• zamaniheritage

Tourism Growth For a Sustainable Tomorrow

Updated: May 12, 2020

There is no return to “normalcy” in the world of travel and tourism. As experts all over the world struggle with predictions following the thumping impact of the Covid-19 pandemic- we are already in a new world.

Every nation and all communities are struggling with  socio-economic upheavals, never previously experienced in a global or localised sense, which will have lasting effects on everyone and especially on travel . This will have an even greater impact on emerging economies and their communities who are reliant on tourism volume as an economic driver. Conflicting messages, data and arguments persist from the UN and other global institutions, causing unnecessary confusion for policy makers and stakeholders in these fragile economies and environments. The UNWTO latest impact assessment, as of May 5 advises a likely drop of between 20% and 30% of global Tourism Receipts for the year 2020- while it is more likely to be +-75% for emerging economies.

Where we are right now from a Macro global tourism perspective;

  • Unlikely a vaccine will be developed in 2020 even though there are some promising tests being carried out across the globe

  • If we are lucky enough they find one it will take a year to produce sufficient volume to cover the globe and to eradicate the virus with all its mutations

  • Emerging nations will likely receive available vaccines last, so in reality at the end of 2021 at the earliest

  • Until there is a vaccine- all communities and nations need to work on a common approach to combat the pandemic- this is not happening now and unlikely to change

  • Even if nation states decide to politically "just get on with it" regardless of the pandemic- the travelling public won’t- so a vaccine is the only key

  • All tourism Source Markets are in such serious socio-economic upheaval there will be precious little disposable income across majority of households for years to come

  • Over 95% of all air travel is grounded with massive unemployment and all Airlines facing financial ruin with collapse of the travel and related industries 

  • Nations will have to prioritize bail-outs and increasing debt burdens across their societies which is likely to grow exponentially

  • When air travel does reappear it will likely be at fewer numbers and at a higher cost- even if they find a way to guarantee Safe Travel

  • Affordable travel or cheap mass tourism has disappeared and will not reemerge for the foreseeable future

  • Airlines also face the conundrum of Guaranteed Safe Travel- even when a vaccine is found people will be looking over their shoulder for fear of what else may pop up

  • Decision making criteria of the future traveller has changed irrevocably- clean, safe, hygienic, healthy, disease free environments is the starting point= Risk free and Green

  • Domestic Tourism will be the first to rebound followed by short-haul, once a vaccine is in place

  • Long-haul Tourism will take a while longer- 6 to 12 months after the virus is eradicated

  • Higher income earnings or families with high disposable funds will be the 1st to travel long-haul around special interest motives

  • Long-haul emerging nations will realistically not see international Arrivals until beginning 2022

  • These nations must find a New Tourism Growth model that can only be based on High Yield > Low Impact positioning- they need to recalibrate, refresh and regenerate

This disruptive change should be embraced as peoples expectations have altered- old habits are already dead. Accessibility to cheap travel and mass tourism will no longer be seen in the next decade and yet people are more connected than ever before- even in isolation.

────────────────

Problem description — Resume the article on tourism growth after the Covid-19 pandemic, writing on from its final sentence. The data after this point is separate material, unrelated to the tourism article.

Supplied data —
────────────────

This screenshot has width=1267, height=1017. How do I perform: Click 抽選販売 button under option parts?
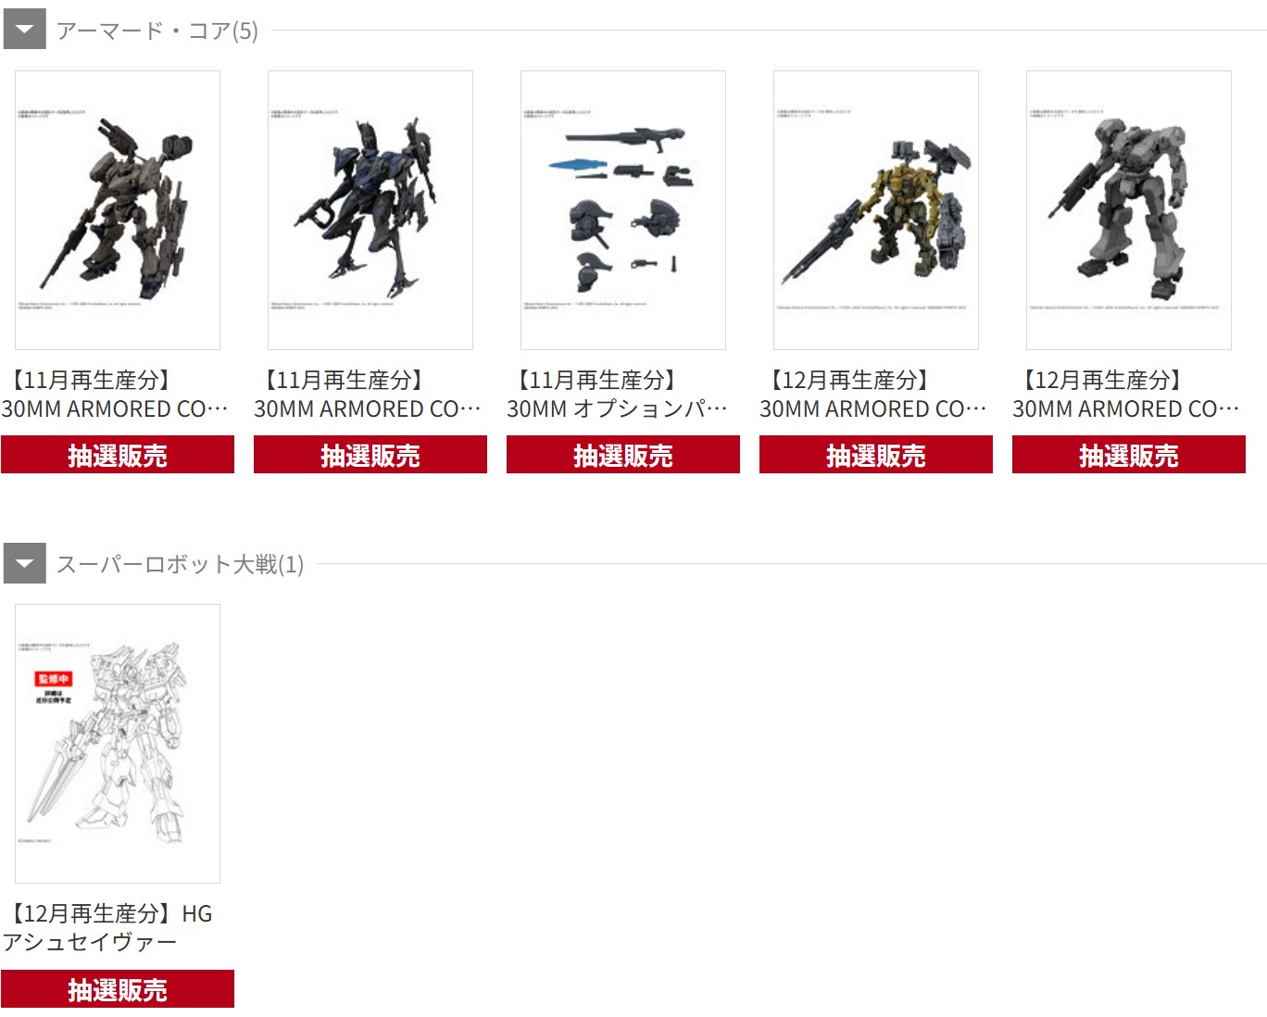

────────────────

Reply to the exercise —
This change to our daily life has forced many of us to be more conscious of our immediate environment, to reconnect with family and friends, to communicate more, to learn new skills, to work from home, to cook and bake, to create stories, to read and take stock- even with the horrors that surround us every day.

We as a world community have taken a step back in time, are having to take a breath, while the environment around us does the same. Never before have the brakes been so sharply applied including an unprecedented global loss of jobs, which will bring great hardships to so many and bring many companies and nations to the brink of collapse.

Globalized funding from international donor agencies will be recalibrated, effecting emerging economies who have become over-reliant on grants and soft loan debt to fund their national development activities.

Such nations need to accept this and look to a more sustainable tourism model around what they can achieve locally, that will be good for their citizens, the environment and future employment prospects. 

Most emerging economies have used Tourism Volume as the defining measurement for their national success- this was a broken model even before the pandemic. Combined with high population growth this increasing tourism volume has threatened the environment and natural resources have been under serious attack and in many destinations on the verge of collapse.

It is no longer a choice- these emerging economies are at ground zero and must look to a tourism model that is more inclusive for its citizens and the environment, working in collaboration with communities and in partnership with public and private sector.

We no longer have to dream of what the perfect balance of tourism, environment and communities could be - we have a choice- so let us Build New Growth for a brighter tomorrow that is more inclusive, respectful, sensitive and resilient to shock and change.